Mortgage Daily

Published On: July 14, 2014

Guidance has been issued to help mortgage brokers that are transitioning to mini-correspondent lenders better understand whether they are still subject to broker rules.

Consumer Financial Protection Bureau rules that took effect this year prohibit financial incentives for mortgage brokers to place borrowers in risky loans.

In addition, the CFPB rules require lenders to include compensation to brokers in their calculations that determine whether a loan meets certain consumer protection standards.

These requirements fall under the Real Estate Settlement Procedures Act along with its implementing Regulation X and the Truth in Lending Act and its implementing Regulation Z.

But some mortgage brokers are transitioning to the mini-correspondent business model because, they believe, they will be exempt from these rules.

The CFPB says that could be a mistake.

While mortgage brokers only connect borrowers with actual lenders, correspondent lenders underwrite loans, make the final credit decision and fund the loans — which are subsequently sold in the secondary market to investors.

The bureau is concerned that some brokers are setting up arrangements with investors where they claim to be mini-correspondent lenders even though they are still just facilitating a transaction between a borrower and a lender.

Such arrangements — which are not funded by a bona fide warehouse line carried by the mini-correspondent lender — are referred to as “table funding,” are not secondary market transactions and do not exempt brokers from the requirements.

So the regulator has issued guidance to help clarify whether a firm should be considered a broker or a lender.

“While some brokers may be setting up such arrangements because they intend to grow into full correspondent lenders, the bureau is concerned that other brokers may simply be attempting to evade consumer protection rules,” the CFPB announcement said. “Today’s guidance confirms that mortgage brokers who merely choose to describe themselves as mini-correspondent lenders are not automatically exempt from applicable consumer protection requirements.”

One question the CFPB seeks to answer is whether the mini-correspondent still acts as a mortgage broker in some transactions with the same wholesaler that also provides the warehouse line of credit. If the answer is yes, then the bureau will need to determine what distinguishes broker transactions and lender transactions with the wholesale lender.

The CFPB also wants to know how many investors the mini-correspondent lender has available to purchase loans.

Another question is whether the warehouse line bona fide. Factors considered here include whether the line is provided by a third-party warehouse bank, if the warehouse lender is also an investor and whether the warehouse line is captive.

The CFPB will also consider how thorough the approval process was for the warehouse line, how many warehouse lines the mini-correspondent has and what share of total monthly volume is sold to the entity providing the line.

One other factor the CFPB will analyze about the warehouse line is whether the size of the line is relative to the mini-correspondent’s assets or net worth.

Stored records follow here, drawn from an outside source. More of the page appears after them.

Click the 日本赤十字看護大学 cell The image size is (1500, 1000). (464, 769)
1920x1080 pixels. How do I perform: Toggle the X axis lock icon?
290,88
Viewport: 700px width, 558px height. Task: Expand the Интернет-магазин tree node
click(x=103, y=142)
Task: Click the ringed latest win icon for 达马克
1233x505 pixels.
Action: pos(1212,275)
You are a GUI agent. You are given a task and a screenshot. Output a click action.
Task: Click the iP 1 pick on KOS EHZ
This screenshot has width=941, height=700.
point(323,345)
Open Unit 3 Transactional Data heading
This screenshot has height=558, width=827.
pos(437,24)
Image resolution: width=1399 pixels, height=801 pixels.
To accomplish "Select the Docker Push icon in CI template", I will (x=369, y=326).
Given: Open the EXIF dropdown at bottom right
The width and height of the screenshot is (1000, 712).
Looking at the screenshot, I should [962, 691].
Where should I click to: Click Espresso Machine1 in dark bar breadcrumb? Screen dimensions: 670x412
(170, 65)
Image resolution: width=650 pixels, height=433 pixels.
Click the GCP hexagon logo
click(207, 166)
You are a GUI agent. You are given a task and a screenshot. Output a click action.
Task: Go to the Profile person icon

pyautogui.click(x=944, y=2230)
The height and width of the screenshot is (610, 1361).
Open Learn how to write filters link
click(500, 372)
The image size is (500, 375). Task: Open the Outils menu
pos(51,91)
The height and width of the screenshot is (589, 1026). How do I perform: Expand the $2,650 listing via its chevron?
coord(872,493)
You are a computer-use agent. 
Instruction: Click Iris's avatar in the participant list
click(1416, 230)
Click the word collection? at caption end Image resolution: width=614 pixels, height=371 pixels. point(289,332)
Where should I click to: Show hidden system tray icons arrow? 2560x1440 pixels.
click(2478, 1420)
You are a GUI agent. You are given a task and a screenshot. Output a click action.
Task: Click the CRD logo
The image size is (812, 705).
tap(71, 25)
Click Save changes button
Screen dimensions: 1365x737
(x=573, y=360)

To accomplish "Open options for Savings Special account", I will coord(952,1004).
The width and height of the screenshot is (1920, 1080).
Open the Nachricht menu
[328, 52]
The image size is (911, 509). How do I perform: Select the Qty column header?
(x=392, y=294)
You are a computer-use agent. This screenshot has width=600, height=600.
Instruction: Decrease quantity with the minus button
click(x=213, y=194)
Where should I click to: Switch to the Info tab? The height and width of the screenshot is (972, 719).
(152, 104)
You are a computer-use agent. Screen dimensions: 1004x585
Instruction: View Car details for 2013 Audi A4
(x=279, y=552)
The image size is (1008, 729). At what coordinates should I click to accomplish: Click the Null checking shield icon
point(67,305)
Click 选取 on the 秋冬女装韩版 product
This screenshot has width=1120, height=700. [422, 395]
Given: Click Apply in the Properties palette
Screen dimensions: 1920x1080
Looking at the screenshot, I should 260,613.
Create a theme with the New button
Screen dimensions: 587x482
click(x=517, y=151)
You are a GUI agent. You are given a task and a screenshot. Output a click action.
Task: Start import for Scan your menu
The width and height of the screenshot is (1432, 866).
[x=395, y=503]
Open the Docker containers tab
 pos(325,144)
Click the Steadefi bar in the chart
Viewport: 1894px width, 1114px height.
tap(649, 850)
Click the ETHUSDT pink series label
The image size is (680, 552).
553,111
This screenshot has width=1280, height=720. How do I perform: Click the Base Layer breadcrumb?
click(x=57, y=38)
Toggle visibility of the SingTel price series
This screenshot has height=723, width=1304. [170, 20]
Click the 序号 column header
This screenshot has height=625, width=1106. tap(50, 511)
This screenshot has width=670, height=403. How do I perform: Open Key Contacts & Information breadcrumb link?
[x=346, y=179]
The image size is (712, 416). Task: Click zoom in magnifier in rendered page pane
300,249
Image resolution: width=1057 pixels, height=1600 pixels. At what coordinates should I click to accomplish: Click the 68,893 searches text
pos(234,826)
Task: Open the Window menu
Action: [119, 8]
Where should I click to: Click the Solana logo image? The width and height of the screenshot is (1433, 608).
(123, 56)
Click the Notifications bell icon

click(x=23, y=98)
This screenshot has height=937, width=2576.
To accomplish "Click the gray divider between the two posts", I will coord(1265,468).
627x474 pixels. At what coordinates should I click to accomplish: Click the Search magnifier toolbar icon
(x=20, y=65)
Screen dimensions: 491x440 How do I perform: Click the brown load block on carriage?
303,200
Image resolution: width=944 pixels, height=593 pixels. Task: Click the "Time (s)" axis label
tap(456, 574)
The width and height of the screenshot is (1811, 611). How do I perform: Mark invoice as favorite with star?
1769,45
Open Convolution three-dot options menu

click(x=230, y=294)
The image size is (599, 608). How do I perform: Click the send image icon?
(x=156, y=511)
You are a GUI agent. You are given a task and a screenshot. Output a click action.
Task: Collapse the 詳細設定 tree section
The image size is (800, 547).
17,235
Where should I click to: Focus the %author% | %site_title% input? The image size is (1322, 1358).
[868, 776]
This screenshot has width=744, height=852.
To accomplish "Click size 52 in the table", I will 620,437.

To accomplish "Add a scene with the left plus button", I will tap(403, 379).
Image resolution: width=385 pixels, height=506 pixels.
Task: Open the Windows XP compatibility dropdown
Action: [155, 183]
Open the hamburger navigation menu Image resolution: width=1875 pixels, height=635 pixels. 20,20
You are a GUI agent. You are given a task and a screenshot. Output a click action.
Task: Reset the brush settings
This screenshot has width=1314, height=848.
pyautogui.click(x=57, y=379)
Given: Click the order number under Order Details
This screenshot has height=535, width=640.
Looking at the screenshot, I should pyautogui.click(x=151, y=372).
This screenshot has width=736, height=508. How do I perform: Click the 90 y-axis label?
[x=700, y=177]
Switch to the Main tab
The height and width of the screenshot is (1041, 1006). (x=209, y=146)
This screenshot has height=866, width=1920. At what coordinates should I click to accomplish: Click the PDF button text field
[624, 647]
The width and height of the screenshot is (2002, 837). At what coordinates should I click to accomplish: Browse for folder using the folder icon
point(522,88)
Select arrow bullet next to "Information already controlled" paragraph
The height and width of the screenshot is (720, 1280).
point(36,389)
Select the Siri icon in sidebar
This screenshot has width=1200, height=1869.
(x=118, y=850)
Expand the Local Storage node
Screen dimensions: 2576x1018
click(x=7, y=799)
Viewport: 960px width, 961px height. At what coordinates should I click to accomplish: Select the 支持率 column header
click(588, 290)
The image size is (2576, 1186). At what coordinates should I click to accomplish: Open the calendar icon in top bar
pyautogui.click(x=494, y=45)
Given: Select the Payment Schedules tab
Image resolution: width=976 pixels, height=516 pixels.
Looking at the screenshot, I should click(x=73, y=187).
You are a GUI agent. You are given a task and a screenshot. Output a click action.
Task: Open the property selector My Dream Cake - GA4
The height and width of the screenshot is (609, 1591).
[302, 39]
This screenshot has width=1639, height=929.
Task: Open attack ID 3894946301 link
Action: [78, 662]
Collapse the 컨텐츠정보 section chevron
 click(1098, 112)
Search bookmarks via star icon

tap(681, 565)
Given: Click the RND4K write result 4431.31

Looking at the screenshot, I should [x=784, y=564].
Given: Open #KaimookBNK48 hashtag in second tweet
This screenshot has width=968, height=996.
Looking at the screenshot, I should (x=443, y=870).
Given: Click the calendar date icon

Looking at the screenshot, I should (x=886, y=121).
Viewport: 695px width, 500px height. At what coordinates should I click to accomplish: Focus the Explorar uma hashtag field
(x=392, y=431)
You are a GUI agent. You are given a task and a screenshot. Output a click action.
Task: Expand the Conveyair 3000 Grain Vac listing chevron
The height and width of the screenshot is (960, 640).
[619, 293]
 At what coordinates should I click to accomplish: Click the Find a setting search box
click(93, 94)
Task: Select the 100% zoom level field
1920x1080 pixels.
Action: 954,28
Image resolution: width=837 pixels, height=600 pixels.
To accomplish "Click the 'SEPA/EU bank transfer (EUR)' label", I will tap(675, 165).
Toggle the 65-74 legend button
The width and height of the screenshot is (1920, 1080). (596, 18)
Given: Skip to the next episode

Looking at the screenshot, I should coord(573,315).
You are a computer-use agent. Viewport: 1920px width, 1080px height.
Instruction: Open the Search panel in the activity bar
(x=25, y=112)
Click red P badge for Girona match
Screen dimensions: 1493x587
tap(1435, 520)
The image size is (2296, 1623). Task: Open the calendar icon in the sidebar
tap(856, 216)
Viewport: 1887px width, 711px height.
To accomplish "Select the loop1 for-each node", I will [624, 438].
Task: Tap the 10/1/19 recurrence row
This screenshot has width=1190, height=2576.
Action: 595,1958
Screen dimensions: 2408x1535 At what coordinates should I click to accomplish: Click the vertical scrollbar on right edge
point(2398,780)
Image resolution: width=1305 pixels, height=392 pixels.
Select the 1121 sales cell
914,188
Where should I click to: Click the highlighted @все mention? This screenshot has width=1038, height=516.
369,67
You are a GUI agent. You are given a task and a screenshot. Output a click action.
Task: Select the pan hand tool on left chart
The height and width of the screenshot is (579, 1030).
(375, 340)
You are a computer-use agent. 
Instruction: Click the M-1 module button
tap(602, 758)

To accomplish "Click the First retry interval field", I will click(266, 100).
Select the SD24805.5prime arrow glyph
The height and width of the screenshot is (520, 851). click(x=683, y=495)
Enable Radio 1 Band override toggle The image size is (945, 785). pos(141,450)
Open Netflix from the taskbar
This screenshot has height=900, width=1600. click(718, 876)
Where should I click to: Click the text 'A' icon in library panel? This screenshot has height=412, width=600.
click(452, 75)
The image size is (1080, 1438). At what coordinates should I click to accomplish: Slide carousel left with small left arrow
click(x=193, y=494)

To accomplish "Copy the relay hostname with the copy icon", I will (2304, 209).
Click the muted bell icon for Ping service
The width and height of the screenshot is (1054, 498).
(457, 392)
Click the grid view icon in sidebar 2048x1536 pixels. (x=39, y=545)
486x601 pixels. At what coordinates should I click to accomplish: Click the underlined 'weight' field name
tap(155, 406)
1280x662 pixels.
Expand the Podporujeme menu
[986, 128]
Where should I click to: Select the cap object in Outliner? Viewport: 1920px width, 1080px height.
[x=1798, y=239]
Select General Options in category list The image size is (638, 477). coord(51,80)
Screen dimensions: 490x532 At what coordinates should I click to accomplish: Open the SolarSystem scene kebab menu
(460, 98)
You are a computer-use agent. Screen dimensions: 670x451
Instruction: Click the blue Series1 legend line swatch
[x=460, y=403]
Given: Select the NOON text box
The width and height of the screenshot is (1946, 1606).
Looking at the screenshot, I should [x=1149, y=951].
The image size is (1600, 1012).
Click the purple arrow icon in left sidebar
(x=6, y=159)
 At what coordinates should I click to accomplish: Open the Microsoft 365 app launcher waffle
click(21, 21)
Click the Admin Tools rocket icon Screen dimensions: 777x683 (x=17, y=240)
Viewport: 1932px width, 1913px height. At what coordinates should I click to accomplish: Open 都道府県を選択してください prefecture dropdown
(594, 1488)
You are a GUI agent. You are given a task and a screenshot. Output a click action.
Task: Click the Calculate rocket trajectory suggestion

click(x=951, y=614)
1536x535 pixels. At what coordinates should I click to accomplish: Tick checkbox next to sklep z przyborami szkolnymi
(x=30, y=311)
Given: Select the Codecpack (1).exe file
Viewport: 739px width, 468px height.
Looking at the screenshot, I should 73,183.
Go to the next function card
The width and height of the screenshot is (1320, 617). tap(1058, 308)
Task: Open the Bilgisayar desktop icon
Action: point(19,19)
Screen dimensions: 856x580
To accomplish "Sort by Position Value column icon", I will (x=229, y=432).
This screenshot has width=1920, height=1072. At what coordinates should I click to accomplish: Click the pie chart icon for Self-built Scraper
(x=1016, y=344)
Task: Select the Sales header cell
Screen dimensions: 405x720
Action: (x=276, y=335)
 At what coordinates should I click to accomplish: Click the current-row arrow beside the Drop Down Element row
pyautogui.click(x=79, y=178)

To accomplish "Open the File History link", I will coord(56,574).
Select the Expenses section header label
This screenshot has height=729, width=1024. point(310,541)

On the operational side, the regulator will look at what changes the mini-correspondent lender has made to staffing, procedures and infrastructure in order to support the transition to mini-correspondent.

Another operational consideration is the training or guidance the mini-correspondent has received in order to understand the additional compliance risk associated with being a lender or creditor.

Additional operational questions the CFPB will seek to answer is which entity underwrites the loan and makes the final credit decision and what share of the production process is being performed by the mini-correspondent or its independent agent. In the case where the investor does most of these activities, the regulator will need to know if there is a plan in place to transfer these functions and what the time frame and conditions of the transition are.

No single question will be solely used to determine how the CFPB will exercise its supervisory and enforcement authorities. The regulator might consider additional factors.

In addition, the facts and circumstances of a particular mortgage transaction under review will be relevant to how the bureau exercises these authorities.

“The bureau will closely monitor the practices of mini-correspondents, including former mortgage brokers that have converted to this form, to ensure that the protections afforded to consumers under federal consumer financial law, including the bureau’s implementing regulations, are not being evaded,” the guidance stated. “In doing so, the bureau will use all appropriate tools to assess whether supervisory, enforcement or other actions are necessary.”